Smaller needs to get a lot bigger in SA
Formal SME sector accounts for far fewer jobs than expected
It was an indaba on small business that was opened by big business. And it raised all sorts of questions about the failure of South Africa’s economic policy environment to nurture small and medium enterprises and what to do about it.
Eskom and Telkom chairman Jabu Mabuza gave the keynote address at a Small Business Initiative indaba this week, wearing his hat as president of Business Leadership South Africa and the CEO Initiative.
He reminisced about his early years as a taxi operator in the 1980s. He talked about the need for the SME sector to be mainstreamed, pointing out that despite the public claims, it hadn’t received the requisite attention.
He called for a “reset” of the relationship between big and small business — starting with a commitment by large businesses to pay smaller creditors within one month.
The SBI, the old Afrikaanse Handelsinstituut, has been revived over the past couple of years under the leadership of former Harmony Gold CEO Bernard Swanepoel and repositioned as the “big voice of small business”.
One of its first projects has been to undertake a comprehensive baseline study of the sector — despite all the government rhetoric over the years on promoting SMEs, policy interventions were based largely on guesstimates rather than hard evidence.
Early results of the study, presented at the indaba, suggest the National Development Plan’s notion that SMEs will create most of the growth and jobs the plan is targeting is little more than a pipe dream.
As it turns out, the formal SME sector (defined as firms employing fewer than 200 people) is much smaller than expected, with only about a quarter of a million enterprises, and its contribution to employment is alarmingly low — about 28% of South Africa’s jobs, where globally 60% to 70% of jobs are in SMMEs.
By contrast, the study finds that 56% of jobs are provided by just 1 000 large entities, including the government, in South Africa’s highly concentrated economy.
This first phase of the study is based on formal enterprises that are registered for tax purposes.
Separately, a new collection published by the University of Cape Town’s REDI3x3 examines South Africa’s informal sector — about 1.4 million enterprises that are not incorporated or registered for tax but which provide an estimated 17% of employment, most in very low-paid jobs.
In the formal sector, by contrast, Swanepoel says the research shows SMEs generally have to pay more to get the skills they need, dispelling the myth that they don’t create “decent work”.
Clearly, though, there aren’t nearly enough of them.
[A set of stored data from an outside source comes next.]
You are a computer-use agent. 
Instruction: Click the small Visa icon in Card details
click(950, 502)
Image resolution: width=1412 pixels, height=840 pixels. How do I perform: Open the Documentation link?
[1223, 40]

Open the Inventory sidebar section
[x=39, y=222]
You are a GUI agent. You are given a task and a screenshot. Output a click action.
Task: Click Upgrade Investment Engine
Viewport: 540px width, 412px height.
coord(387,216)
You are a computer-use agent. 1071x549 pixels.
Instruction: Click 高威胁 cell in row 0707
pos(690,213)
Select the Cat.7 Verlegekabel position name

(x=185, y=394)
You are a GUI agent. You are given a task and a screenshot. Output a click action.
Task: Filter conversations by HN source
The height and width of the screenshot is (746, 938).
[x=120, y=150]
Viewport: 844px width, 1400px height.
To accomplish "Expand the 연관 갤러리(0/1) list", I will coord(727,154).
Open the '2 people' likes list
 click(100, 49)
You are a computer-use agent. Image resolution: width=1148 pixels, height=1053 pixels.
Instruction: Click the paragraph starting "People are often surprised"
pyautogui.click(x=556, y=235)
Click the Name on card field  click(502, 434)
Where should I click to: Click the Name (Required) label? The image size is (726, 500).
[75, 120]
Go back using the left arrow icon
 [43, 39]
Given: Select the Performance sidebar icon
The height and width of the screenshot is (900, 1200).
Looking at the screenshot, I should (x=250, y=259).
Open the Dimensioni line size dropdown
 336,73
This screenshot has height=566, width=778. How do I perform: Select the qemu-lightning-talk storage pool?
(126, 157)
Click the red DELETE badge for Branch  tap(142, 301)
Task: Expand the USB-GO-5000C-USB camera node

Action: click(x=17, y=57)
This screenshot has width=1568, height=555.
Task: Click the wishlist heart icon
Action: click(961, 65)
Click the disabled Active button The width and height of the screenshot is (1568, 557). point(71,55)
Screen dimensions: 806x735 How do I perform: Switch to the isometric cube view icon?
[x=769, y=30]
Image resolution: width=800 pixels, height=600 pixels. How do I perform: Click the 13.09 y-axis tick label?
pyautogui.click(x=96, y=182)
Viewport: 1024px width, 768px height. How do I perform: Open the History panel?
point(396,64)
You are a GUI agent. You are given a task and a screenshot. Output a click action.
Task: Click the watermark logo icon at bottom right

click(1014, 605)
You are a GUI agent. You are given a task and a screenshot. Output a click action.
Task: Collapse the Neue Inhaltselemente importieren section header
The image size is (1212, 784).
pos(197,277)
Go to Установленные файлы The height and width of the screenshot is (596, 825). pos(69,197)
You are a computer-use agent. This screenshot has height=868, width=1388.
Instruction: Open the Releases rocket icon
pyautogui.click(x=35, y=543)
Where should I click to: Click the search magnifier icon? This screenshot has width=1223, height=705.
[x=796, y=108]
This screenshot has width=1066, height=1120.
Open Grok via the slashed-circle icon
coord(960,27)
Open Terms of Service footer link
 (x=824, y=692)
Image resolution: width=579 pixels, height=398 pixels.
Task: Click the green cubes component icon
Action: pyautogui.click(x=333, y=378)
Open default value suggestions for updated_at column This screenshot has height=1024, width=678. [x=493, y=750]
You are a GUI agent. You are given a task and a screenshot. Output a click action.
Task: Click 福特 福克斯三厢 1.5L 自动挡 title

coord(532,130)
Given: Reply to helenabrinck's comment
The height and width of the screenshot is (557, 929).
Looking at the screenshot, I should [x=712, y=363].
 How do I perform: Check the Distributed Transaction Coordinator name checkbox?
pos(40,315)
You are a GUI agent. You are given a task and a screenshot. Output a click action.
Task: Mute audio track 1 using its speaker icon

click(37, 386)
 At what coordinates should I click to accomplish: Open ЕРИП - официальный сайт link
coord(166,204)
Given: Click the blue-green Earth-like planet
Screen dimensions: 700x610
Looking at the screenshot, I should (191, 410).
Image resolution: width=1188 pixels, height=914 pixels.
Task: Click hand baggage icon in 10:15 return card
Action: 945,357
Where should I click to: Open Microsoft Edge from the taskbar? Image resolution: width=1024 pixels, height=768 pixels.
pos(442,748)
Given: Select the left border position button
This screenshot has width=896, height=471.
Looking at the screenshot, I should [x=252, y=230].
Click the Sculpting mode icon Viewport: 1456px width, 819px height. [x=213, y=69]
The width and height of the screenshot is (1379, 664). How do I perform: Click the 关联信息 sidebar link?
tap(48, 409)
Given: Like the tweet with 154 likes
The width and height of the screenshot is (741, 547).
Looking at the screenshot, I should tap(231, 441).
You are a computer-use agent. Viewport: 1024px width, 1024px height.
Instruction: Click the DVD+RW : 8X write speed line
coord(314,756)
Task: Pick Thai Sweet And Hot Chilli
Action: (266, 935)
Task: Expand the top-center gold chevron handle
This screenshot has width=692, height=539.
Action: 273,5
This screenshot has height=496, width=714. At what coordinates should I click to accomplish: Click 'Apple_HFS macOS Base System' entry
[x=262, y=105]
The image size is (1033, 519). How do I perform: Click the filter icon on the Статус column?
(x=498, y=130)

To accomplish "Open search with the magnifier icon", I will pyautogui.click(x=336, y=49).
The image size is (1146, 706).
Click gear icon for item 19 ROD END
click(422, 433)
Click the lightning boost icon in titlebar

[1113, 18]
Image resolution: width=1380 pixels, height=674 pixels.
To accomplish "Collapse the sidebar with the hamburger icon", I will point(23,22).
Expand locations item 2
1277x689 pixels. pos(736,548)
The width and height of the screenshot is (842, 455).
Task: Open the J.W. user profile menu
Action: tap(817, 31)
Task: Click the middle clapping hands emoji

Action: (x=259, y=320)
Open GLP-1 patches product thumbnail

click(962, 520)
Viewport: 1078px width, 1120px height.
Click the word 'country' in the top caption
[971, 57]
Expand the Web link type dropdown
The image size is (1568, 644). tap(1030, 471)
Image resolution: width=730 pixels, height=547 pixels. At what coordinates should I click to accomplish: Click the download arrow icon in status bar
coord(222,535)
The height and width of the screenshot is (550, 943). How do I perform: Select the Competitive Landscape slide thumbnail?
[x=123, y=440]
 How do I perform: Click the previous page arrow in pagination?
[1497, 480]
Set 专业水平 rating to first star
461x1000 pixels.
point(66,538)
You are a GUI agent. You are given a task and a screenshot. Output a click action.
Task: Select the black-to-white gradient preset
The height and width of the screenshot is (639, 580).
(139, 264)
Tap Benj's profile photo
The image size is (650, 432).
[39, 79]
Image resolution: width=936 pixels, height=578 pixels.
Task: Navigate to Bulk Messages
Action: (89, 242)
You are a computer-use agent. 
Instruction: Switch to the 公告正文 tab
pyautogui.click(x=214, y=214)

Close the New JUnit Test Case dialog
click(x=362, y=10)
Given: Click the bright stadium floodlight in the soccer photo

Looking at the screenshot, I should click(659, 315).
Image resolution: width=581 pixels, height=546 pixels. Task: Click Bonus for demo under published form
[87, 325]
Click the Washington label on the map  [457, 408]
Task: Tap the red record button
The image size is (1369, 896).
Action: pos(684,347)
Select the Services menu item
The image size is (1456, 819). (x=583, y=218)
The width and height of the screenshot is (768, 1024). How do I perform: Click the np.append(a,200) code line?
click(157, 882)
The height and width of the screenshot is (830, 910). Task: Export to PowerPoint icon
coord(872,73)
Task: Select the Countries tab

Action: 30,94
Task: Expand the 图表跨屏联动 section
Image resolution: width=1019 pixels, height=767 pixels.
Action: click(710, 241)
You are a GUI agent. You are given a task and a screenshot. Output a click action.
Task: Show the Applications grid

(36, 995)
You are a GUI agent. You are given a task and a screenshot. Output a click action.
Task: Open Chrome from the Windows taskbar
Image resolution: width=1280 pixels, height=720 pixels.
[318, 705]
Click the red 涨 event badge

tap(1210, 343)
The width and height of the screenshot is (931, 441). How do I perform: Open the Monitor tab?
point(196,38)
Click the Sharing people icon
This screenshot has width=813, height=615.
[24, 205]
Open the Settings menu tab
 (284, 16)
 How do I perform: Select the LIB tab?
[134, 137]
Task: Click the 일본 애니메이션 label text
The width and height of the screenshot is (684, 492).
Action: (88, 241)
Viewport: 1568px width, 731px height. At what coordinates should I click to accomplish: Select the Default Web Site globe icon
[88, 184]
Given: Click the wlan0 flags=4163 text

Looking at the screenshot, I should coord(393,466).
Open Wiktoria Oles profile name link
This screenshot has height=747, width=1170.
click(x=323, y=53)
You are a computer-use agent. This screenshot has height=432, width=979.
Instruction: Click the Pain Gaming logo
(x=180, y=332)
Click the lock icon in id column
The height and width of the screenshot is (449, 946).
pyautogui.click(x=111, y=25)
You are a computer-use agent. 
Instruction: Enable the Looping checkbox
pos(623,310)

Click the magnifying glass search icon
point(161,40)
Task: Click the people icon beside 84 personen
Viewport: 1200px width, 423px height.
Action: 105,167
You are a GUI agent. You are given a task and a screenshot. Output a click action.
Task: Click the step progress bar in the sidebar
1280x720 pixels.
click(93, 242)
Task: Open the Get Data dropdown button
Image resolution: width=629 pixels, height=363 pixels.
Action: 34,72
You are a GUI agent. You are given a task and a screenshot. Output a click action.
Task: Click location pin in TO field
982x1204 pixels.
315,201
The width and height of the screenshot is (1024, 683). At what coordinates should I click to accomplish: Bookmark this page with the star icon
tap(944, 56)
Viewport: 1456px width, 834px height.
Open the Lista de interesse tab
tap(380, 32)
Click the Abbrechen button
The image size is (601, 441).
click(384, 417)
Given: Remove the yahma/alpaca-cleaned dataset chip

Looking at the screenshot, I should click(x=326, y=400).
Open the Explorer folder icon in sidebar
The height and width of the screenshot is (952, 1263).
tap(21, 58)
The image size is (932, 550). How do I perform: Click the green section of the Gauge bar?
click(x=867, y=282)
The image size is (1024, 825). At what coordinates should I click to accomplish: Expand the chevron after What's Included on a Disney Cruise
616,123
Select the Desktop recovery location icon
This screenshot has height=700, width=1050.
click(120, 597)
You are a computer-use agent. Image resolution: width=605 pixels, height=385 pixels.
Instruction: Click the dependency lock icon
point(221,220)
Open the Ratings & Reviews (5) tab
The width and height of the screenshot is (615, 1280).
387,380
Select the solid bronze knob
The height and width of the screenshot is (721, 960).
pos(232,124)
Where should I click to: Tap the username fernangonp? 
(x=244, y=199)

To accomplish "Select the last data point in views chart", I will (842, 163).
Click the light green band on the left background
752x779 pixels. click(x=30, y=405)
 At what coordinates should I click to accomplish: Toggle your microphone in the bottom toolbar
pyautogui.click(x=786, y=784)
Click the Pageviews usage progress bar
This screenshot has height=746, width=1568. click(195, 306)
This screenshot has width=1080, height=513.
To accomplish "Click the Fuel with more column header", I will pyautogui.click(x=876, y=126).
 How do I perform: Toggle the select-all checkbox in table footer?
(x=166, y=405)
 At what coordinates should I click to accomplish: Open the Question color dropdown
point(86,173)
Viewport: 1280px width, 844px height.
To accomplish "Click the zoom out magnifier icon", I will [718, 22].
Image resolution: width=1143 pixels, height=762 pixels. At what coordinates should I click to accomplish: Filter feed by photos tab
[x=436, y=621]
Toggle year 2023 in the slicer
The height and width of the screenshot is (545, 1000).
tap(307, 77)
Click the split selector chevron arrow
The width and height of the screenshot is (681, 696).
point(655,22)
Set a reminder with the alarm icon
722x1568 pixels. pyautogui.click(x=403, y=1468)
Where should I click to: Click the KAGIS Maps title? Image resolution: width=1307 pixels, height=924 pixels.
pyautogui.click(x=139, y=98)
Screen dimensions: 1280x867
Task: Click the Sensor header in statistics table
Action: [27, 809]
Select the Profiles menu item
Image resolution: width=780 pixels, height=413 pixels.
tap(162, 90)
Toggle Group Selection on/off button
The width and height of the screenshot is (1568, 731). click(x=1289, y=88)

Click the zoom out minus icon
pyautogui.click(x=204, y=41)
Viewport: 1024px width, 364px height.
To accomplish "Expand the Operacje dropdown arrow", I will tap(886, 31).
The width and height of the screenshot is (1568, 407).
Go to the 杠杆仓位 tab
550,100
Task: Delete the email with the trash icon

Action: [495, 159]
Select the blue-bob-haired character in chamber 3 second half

And they struggle to scale up, if they survive at all, in an environment that remains as inhospitable as ever for SMEs. They have to contend with everything from regulatory hurdles and mind-boggling red tape to a lack of access to finance and high broadband costs — and that’s before they even try to get their clients in the government and big business to pay them on time.
The evidence is that more than twothirds of those formal-sector SMEs employ fewer than 10 people and about 70% fail within their first two years.
The study finds too that large businesses created jobs much faster than SMEs between 2011 and 2016. That’s an interesting statistic because it is in that period that the government’s Department of Small Business Development was established. The evidence suggests the SME landscape has got worse, if anything, during its five years of existence.
Swanepoel is calling for the department to be shut down. Mabuza is more careful, but he calls for a “review” of the multiple government agencies supposedly tasked with promoting SMEs.
Under new political leadership, there appears to be the space to look at interventions to create the right conditions for SMEs to thrive and create jobs.
So far, however, the main policy initiative is Economic Development Minister Ebrahim Patel’s effort to give competition authorities the power to go after big businesses in concentrated sectors with the aim of opening up the economy to smaller businesses.
On its own, that will do nothing to address the constraints on SMEs. As this week’s indaba highlighted, what’s needed is not a separate department or new competition laws but rather a concerted effort across the government to make it easier to do business as an SME — and a concerted effort by big business to use the power it has to encourage and support smaller suppliers and competitors.